The genome inside each of our cells is modelled by tension and torsion — due in part to the activity of proteins that compact, loop, wrap and untwist DNA — but scientists know little about how those forces affect the transcription of genes.
“There are a lot of mechanical forces at play all the time that we never consider, we have very little knowledge of, and they’re not talked about in textbooks,” said Laura Finzi, the Dr. Waenard L. Miller, Jr. ’69 and Sheila M. Miller Endowed Chair in Medical Biophysics at Clemson University.
Transcription is the process by which a cell makes an RNA copy of a segment of DNA. One type of RNA, called messenger RNA (mRNA), encodes information to make proteins required for the structure and functions of cells or tissues.
RNA polymerase (RNAP) is a type of protein that produces mRNA. It tracks processively along double helical DNA, untwists it to read the base pair sequence of only one strand and synthesizes a matching mRNA. Such “transcription” of a gene begins when RNAP binds to a “promoter” DNA sequence and ends at a “terminator” sequence where the mRNA copy is released. The canonical view of termination holds that after releasing the mRNA, RNAP dissociates from the DNA.
A team of researchers led by Finzi and including David Dunlap, research professor in the Clemson Department of Physics and Astronomy, have, for the first time, demonstrated how force plays a role in an alternative to canonical termination.
Using magnetic tweezers to pull RNAP polymerase along a DNA template, the researchers were able to show that upon reaching a terminator, bacterial RNA polymerase may remain on the DNA template and be pulled to slide backward to the same or forward to an adjacent promoter to start a subsequent cycle of transcription. Thus, the direction of force determines whether a segment of DNA may be transcribed multiple times or only once. Finzi and Dunlap report that this force-directed recycling mechanism can change the relative abundance of adjacent genes.

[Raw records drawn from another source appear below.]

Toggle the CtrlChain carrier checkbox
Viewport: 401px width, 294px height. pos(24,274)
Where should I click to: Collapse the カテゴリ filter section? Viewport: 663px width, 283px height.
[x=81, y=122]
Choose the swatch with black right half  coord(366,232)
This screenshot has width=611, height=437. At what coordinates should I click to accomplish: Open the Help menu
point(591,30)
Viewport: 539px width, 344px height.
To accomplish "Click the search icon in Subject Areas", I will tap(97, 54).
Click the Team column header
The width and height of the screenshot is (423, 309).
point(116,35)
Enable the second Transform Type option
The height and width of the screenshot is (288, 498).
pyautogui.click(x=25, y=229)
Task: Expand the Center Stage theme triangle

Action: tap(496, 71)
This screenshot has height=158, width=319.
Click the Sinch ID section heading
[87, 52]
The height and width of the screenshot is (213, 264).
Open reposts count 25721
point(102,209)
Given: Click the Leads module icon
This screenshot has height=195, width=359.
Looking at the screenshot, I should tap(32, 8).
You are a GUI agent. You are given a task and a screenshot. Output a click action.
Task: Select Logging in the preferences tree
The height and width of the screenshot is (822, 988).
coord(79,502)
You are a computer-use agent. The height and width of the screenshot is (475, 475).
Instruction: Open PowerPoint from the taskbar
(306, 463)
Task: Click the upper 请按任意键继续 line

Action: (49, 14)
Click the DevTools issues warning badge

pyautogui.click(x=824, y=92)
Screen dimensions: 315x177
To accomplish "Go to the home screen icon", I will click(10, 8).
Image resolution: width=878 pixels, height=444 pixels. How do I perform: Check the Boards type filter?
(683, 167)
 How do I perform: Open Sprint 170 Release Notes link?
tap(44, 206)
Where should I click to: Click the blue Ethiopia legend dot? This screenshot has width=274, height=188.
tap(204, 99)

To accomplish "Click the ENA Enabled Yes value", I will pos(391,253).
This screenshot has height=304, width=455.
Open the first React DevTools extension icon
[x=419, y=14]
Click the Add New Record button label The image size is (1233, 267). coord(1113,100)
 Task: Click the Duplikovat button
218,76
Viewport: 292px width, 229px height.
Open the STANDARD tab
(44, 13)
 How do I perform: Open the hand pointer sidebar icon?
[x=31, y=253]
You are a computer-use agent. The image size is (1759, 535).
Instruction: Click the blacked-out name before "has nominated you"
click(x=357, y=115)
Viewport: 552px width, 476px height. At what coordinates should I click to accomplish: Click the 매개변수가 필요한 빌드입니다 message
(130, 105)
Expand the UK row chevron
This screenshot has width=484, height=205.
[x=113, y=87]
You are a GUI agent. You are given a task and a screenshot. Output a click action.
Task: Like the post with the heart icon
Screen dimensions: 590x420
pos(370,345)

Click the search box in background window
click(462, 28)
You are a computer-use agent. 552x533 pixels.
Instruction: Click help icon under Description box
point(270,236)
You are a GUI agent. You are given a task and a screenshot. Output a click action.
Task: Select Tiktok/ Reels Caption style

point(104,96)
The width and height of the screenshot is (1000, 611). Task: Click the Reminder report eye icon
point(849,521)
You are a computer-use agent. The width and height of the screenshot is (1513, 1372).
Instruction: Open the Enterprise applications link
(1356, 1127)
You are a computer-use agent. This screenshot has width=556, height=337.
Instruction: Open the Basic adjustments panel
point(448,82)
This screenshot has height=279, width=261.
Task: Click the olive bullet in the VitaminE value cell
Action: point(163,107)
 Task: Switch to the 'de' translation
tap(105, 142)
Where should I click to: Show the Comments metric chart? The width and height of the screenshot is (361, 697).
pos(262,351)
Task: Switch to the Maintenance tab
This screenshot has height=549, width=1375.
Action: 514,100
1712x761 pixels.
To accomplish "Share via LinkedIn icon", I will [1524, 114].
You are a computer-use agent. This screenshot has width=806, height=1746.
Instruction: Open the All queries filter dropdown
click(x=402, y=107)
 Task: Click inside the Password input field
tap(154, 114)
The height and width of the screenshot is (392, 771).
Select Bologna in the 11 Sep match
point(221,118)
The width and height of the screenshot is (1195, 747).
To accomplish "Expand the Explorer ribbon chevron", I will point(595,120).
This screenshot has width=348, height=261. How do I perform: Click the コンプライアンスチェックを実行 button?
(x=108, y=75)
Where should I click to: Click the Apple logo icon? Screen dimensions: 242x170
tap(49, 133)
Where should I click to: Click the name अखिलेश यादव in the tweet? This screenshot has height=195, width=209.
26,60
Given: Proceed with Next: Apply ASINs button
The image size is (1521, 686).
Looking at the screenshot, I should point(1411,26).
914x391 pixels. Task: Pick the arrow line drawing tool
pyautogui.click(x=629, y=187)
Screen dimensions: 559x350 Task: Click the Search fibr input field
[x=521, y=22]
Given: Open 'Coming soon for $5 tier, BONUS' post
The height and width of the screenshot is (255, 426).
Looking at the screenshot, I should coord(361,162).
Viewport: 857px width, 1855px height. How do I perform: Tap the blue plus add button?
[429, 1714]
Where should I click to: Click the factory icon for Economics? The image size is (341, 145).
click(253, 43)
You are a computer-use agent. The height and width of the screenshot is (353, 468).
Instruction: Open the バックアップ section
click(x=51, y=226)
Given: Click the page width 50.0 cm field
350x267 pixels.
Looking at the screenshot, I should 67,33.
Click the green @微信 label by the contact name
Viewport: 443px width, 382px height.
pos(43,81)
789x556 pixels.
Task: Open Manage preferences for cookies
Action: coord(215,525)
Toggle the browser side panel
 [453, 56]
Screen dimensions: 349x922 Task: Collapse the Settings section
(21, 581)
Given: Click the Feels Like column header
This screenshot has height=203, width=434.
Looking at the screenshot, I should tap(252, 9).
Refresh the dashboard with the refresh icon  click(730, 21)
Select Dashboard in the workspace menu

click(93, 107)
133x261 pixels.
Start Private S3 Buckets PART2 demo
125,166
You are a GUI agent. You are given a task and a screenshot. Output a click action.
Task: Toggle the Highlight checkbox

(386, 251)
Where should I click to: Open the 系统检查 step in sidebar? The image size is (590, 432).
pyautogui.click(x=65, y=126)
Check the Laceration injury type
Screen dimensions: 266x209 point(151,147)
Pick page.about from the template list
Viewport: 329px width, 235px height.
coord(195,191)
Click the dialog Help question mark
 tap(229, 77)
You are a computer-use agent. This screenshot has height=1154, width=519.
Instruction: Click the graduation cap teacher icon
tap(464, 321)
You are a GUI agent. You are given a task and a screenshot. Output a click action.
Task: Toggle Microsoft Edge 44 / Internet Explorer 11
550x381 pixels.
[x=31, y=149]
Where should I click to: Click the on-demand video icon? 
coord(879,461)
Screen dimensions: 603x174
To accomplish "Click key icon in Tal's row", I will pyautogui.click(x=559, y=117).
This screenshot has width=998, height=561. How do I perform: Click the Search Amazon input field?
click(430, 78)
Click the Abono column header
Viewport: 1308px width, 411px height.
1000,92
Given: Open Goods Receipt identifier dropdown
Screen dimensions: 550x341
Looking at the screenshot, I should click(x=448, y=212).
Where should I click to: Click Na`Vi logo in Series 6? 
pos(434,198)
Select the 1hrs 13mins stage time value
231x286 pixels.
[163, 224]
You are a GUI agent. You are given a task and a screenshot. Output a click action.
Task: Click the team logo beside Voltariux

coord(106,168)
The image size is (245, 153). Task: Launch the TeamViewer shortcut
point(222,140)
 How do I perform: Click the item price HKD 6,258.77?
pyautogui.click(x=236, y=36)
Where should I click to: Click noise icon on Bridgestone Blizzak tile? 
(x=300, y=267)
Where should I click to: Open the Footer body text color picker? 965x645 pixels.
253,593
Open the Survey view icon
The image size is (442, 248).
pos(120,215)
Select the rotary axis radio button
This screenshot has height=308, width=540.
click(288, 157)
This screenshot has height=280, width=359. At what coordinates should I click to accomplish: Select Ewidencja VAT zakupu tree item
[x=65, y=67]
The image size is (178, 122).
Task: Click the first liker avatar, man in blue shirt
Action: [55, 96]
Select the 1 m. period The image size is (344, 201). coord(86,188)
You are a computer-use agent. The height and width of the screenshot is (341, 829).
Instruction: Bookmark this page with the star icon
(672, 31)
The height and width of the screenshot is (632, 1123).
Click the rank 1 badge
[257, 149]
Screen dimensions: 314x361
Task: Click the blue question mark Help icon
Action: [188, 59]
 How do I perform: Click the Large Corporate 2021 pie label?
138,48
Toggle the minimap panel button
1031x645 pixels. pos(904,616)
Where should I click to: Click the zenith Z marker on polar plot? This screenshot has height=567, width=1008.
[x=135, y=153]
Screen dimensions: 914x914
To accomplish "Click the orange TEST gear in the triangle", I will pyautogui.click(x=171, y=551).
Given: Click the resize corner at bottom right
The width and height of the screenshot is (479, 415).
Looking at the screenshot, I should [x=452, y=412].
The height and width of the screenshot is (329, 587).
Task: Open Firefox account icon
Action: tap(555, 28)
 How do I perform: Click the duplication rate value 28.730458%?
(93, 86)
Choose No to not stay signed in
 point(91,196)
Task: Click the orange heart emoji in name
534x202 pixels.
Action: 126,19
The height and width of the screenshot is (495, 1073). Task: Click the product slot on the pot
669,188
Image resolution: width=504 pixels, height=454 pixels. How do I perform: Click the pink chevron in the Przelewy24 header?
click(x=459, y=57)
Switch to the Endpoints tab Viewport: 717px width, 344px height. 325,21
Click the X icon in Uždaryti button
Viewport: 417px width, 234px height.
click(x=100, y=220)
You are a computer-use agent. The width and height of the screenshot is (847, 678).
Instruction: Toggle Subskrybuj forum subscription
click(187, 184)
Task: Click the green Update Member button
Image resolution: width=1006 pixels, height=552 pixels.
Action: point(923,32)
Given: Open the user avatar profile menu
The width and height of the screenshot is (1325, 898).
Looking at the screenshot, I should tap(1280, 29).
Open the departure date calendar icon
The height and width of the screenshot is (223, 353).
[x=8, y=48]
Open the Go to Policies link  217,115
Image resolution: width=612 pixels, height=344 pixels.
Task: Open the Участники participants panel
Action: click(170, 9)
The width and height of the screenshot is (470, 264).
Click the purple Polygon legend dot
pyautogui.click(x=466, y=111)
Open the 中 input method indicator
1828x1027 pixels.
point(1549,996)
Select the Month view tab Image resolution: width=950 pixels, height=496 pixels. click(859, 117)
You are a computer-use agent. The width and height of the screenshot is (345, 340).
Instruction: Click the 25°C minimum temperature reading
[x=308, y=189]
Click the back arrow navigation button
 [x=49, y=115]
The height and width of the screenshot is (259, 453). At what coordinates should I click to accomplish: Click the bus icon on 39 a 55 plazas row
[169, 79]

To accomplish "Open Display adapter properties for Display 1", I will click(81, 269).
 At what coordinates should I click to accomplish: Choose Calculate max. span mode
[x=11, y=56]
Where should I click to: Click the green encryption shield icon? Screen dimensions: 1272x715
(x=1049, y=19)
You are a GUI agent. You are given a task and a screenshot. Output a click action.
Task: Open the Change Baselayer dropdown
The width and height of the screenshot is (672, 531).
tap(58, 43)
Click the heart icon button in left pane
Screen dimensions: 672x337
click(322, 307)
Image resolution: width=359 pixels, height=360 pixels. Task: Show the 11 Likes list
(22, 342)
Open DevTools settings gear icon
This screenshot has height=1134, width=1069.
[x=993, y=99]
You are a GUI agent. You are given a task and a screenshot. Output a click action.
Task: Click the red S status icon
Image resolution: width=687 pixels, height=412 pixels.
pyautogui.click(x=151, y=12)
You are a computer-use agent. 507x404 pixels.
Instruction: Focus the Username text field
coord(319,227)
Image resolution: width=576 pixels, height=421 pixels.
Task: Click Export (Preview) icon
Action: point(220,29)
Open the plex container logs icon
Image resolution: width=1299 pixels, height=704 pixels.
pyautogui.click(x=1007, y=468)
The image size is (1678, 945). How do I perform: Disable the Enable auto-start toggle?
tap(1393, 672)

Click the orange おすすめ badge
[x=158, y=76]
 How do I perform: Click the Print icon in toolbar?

Furthermore, they found that the ability of a sliding RNAP requires the C-terminal domain of the alpha subunit to recognize a promoter oriented opposite to the direction of sliding. These subunits “allow it to stay on track, flip around and grab the other strand of the DNA double helix where another promoter might be,” she said. Indeed, with the alpha subunits deleted, flipping around to oppositely oriented promoters did not occur.
A thorough understanding of the molecular mechanisms that regulate transcriptional activity in the genome may identify therapeutic alternatives in which RNAP might be modified to suppress certain proteins and prevent disease.
Finzi said there might be locations in the genome where recycling is more frequent than others, but that is still unknown.
“My hope is that one day we will have a spatio-temporal map of forces acting on the genome at various times during the life cycle of various types of cells in our organism. Our research highlighting the effect of forces on the probability of repetitive transcription may then help predicting and plotting, in a heat map sort of way, the different levels of transcription of different genes,” Finzi said.